As the country struggled to process and understand the murder of its president, Lee, like entertainers everywhere, kept going, making his deadlines, putting out comics, building momentum for Marvel.
During that same period, there was another significant middle-aged cultural figure who, on a larger playing field, had to deal with the same challenges: Ed Sullivan. Sullivan was the influential host of a popular TV variety show that bore his name. Like Lee, he had to figure out how to entertain the American public in the wake of a national trauma.
Sullivan had recently been to England, where he had witnessed firsthand the phenomenon called “Beatlemania.” The Beatles weren’t just an extremely popular rock band; they inspired a level of seeming hysteria, especially in their female teen fans, that was unprecedented. Seeing that the Liverpool-spawned musicians were also starting to become popular in the United States, Sullivan booked them for three consecutive early ’64 episodes of his New York–based Sunday night show. While experts like pop music guru Dick Clark thought the band wasn’t very significant, Sullivan’s instincts told him something else.
By the time of their February 9 live debut on Sullivan, the Beatles had become hugely popular in the United States, as well as in Britain, and by the time the show was over, they were even bigger. Watching the group on their first Sullivan performance became a cultural touchstone. As with the JFK assassination, baby boomers would ask when meeting each other, “Where were you?” when the group first stepped onto Sullivan’s stage.
Stan Lee’s solution to the challenge of how to respond in print to the Kennedy assassination had been to just keep on making comic books. No direct mention was made in the comics of the murder. Perhaps he felt there was nothing appropriate he could say. (In a few years, his attitude toward publicly commenting on current events would change dramatically.) But he was certainly noticing what was going on in the culture as a whole—including the Beatles phenomenon. In the letters page of Fantastic Four #31, which was on the stands in July ’64, David Grace, a reader from Liverpool, wrote:
By the way, did you know that America had two Fantastic Fours for thirteen days?… [the second was] the Beatles! They dominate the [music] scene as your comics dominate the comic scene.

SUPPLIED DATA:
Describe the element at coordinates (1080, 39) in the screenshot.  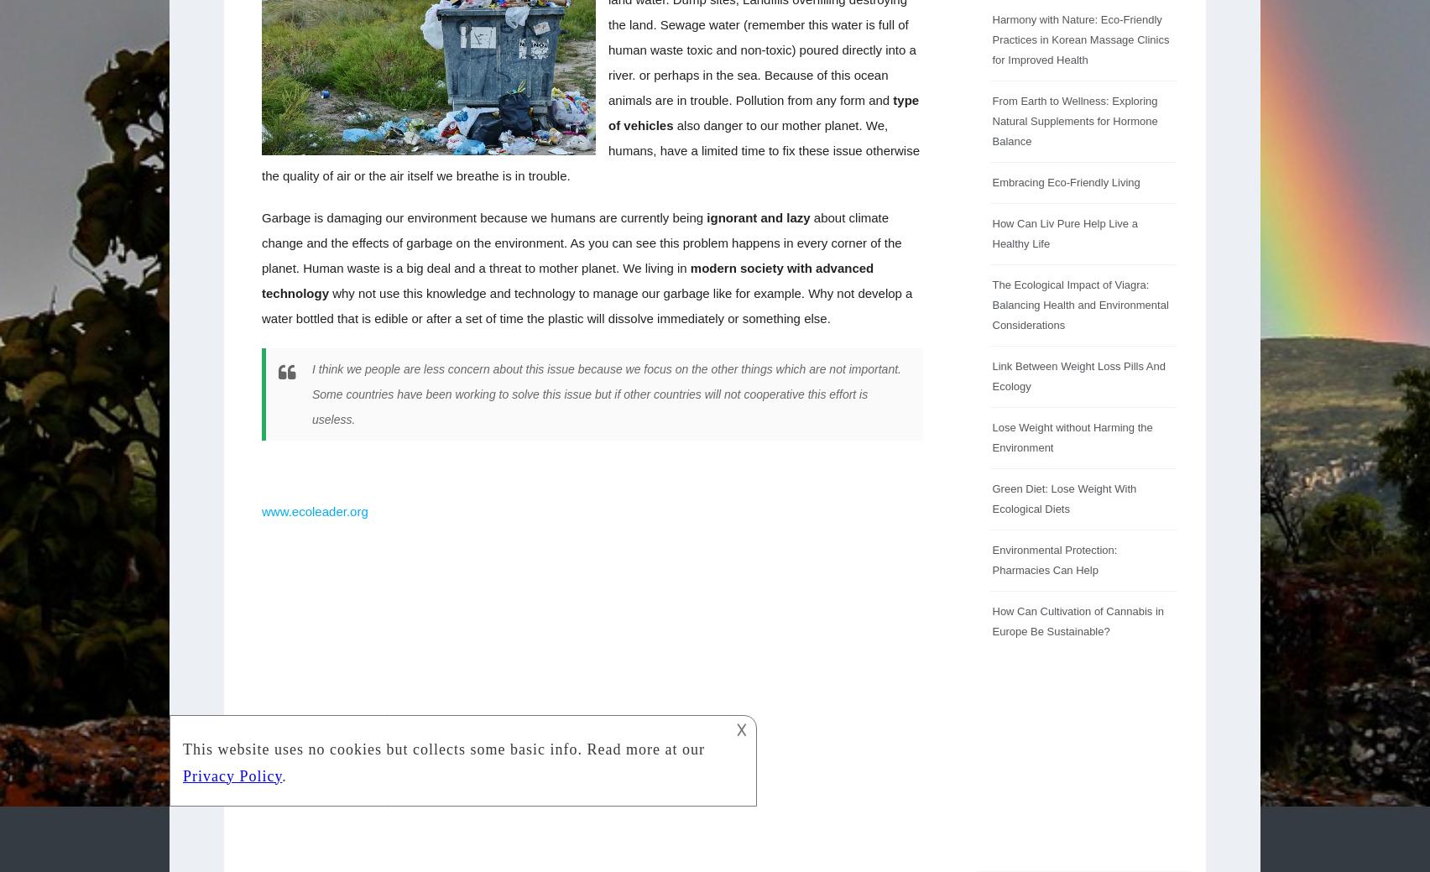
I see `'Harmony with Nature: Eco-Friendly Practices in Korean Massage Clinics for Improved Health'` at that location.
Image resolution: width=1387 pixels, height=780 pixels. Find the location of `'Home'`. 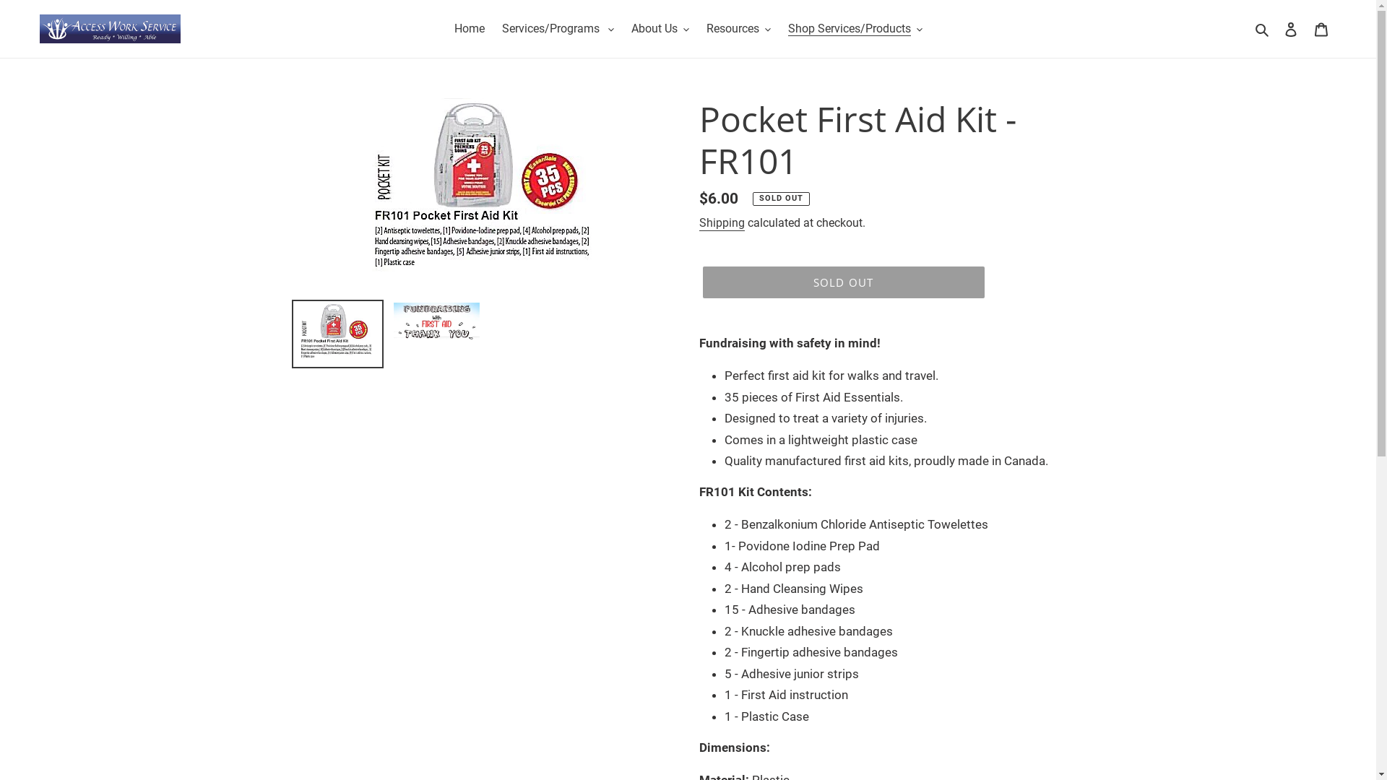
==
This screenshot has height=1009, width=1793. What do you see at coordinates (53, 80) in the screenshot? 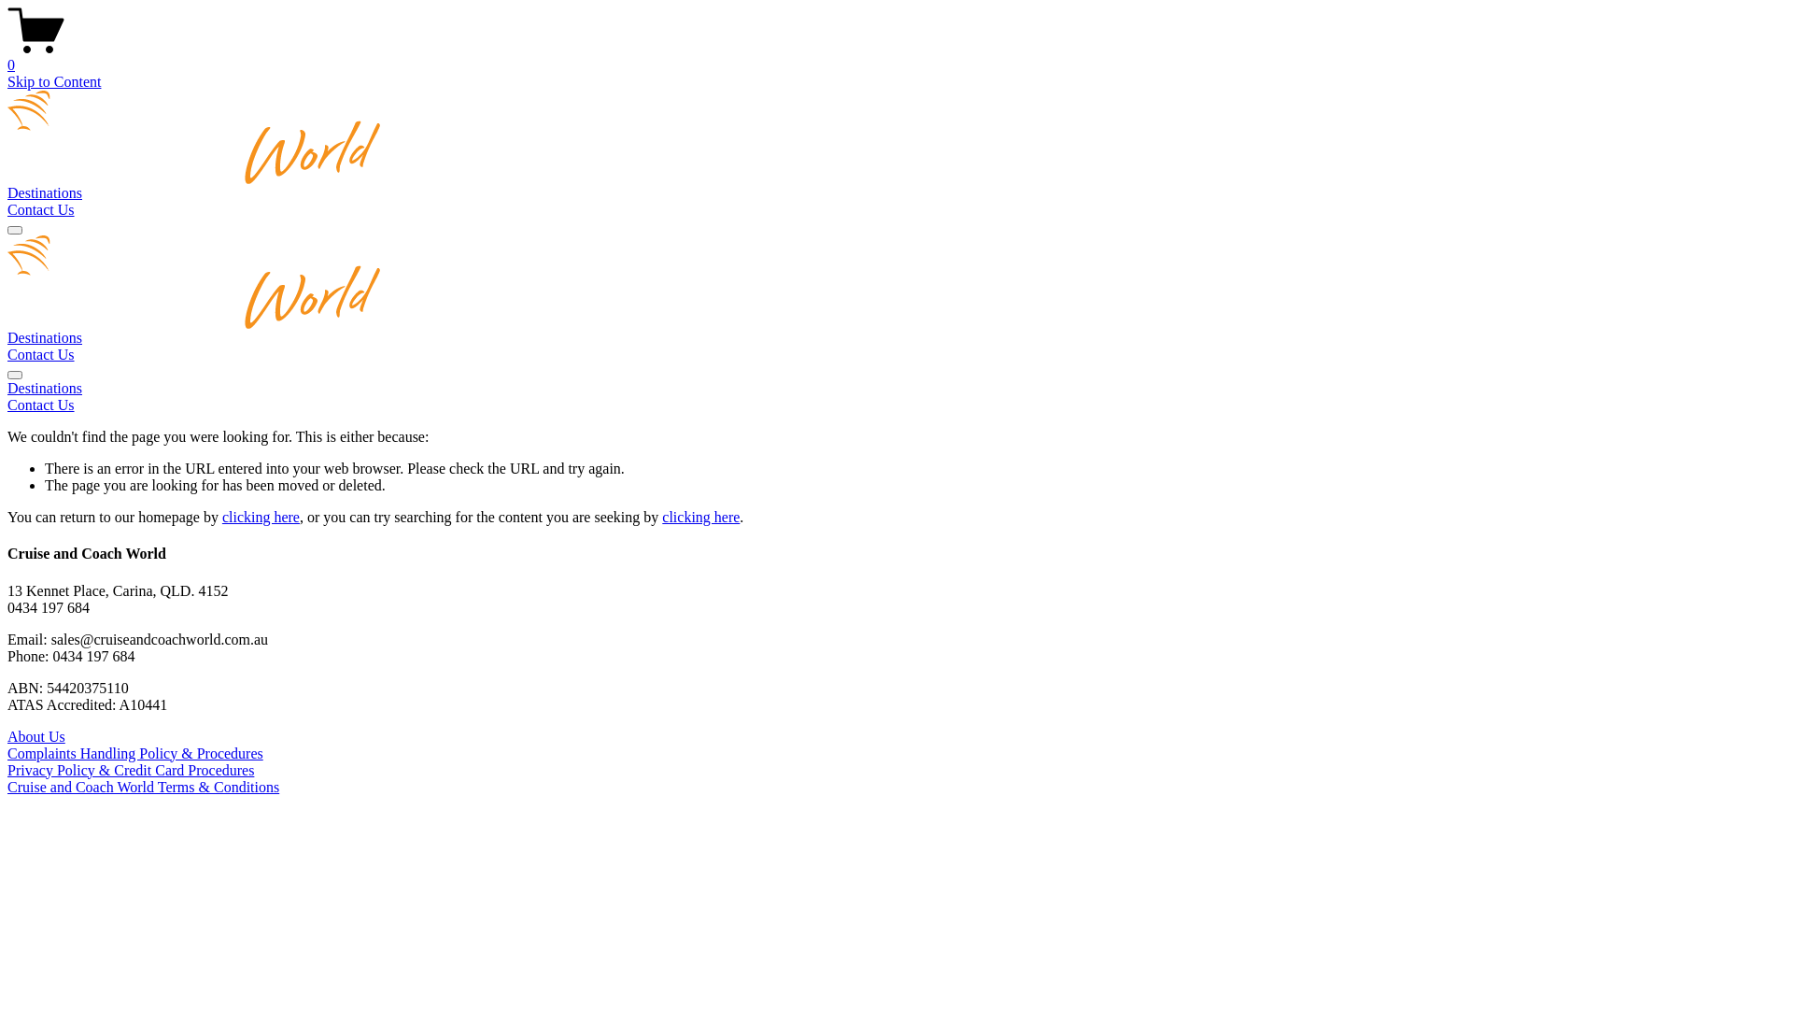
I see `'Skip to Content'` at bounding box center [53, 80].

STATED EXERCISE 1:
In the passage about Stan Lee, Ed Sullivan and the Beatles, on what date did the Beatles make their live debut on Sullivan's show?
STATED EXERCISE 2:
Write the next part of the passage about Stan Lee, Ed Sullivan and the Beatles, picking up after its last sentence.

FINAL RESULT 1:
February 9

FINAL RESULT 2:
To which Lee replied:
Thanks, Dave! Although we’re not quite sure whether your letter should have been sent to us—or the Beatles!
And in Strange Tales #130, on sale later in ’64, Lee, with artists Bob Powell and Chic Stone, presented a story with the same title as the Beatles’ first American album, “Meet the Beatles.” The story—starring the FF’s Thing and Human Torch—involved a subplot where the heroes and their girlfriends had tickets for a Beatles concert, but, due to hero duties, the teammates had to miss the show. The mop-tops did make a couple of cameo appearances in the story, so at least the readers got to “meet” the Beatles.
Like Ed Sullivan, Stan Lee knew that the Beatles were important to the cultural moment, even if he didn’t fully understand why—and even as he was busy producing comics that were themselves important to the moment. Unlike the Beatles, Lee didn’t have (not yet, anyway) a live audience that would show up in concert halls to cheer his work. In a manner similar to that of the Beatles, though, with their fans and fan clubs, Lee succeeded in making Marvel’s readers feel, simultaneously, part of a mass movement and of a secret community of like-minded aficionados. This was no mean feat.
Like Sullivan, Lee was doing what we’d now call curating the culture, giving his audience what they didn’t know they wanted until his comics gave it to them. As comics writer Dennis O’Neil has said of Lee in the ’60s, “There were about seven years where Stan didn’t make a single mistake. He just really was on an incredible roll, and everything worked for him.”5 Given the eventual phenomenal success of the characters and the company he was so instrumental in creating, it’s fair to say that Lee was ahead of his time, even if he didn’t fully realize it back in the early ’60s.
It would be a number of years before Stan Lee would meet—and talk business with—a couple of Beatles (although they were reportedly Marvel fans).6 But he would. And, in time, he would even hobnob with presidents. In the meantime, he was helping shape the culture, one superhero adventure at a time, one letter column response at a time, one hyperbolic cover blurb at a time.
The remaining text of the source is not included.